Saturday, 10 September 2016

WS ABC Part 20 - Cordelia



CORDELIA, "the unpriz'd precious maid" whose "voice was ever soft, gentle and low," was the third and youngest daughter of King Lear, the ruler of pre-Christian Britain. When asked to flatter her father and so receive her third of the kingdom on her father's abdication, all she can say is, "Nothing, my lord."
Lear is furious with his honest daughter and banishes her. 
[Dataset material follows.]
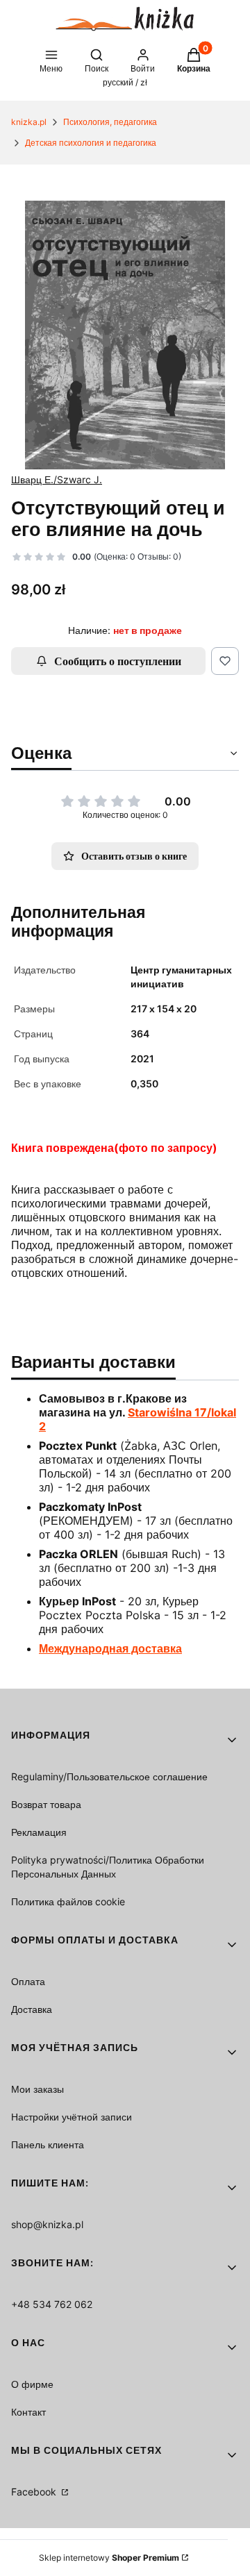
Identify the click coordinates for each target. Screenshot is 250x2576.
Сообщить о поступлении (117, 661)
Later she returns with her husband at the head of a French army in order to avenge the wrongs that Lear's other daughters, Goneril and Regan, two "gilded serpents," "she-foxes" and "tigers, not daughters" have done to their ageing father. Cordelia's forces are defeated and she is reunited with her father. They are captured and imprisoned and Edmund, the bastard son of Lear's ally, the Earl of Gloucester, gives orders that Cordelia is to be hanged. At the last moment, in a moment of remorse, Edmund tries to countermand his previous order but it is too late. Cordelia has been hanged. The last we see of her in this powerful tragedy is King Lear holding her dead body as he cries out:

I might have saved her;now she's gone for ever!
Cordelia, Cordelia! stay a little. 



Although Cordelia has a small part in the play, (117 lines), she plays a  critical role. She represents true love, honesty and virtue in contrast to her evil sisters. (forerunner of Cinderella?) and acts out the role of the dutiful daughter, her love overcoming any materialistic demands.

The original WS tragic end of this play was found to be too much for many 17th century audiences. In 1681, Nahum Tate, an Irish poet and playwright, (1652-1715) changed its final scenes. Cordelia is not hanged. Instead she falls in love with Edgar (Gloucester's good son) and Lear retires peacefully. This version became the standard for 150 years until 1838 when W.C. Macready, an actor and the manager of Covent Garden and Drury Lane theatres, had the play returned to its original words.

Shakespeare probably based his play on an earlier happier play, The True Chronicle History of King Leir and his Three Daughters, c.1594. In other versions by Holinshed and Edmund Spenser, Cordelia stabs herself, but several years after Lear dies.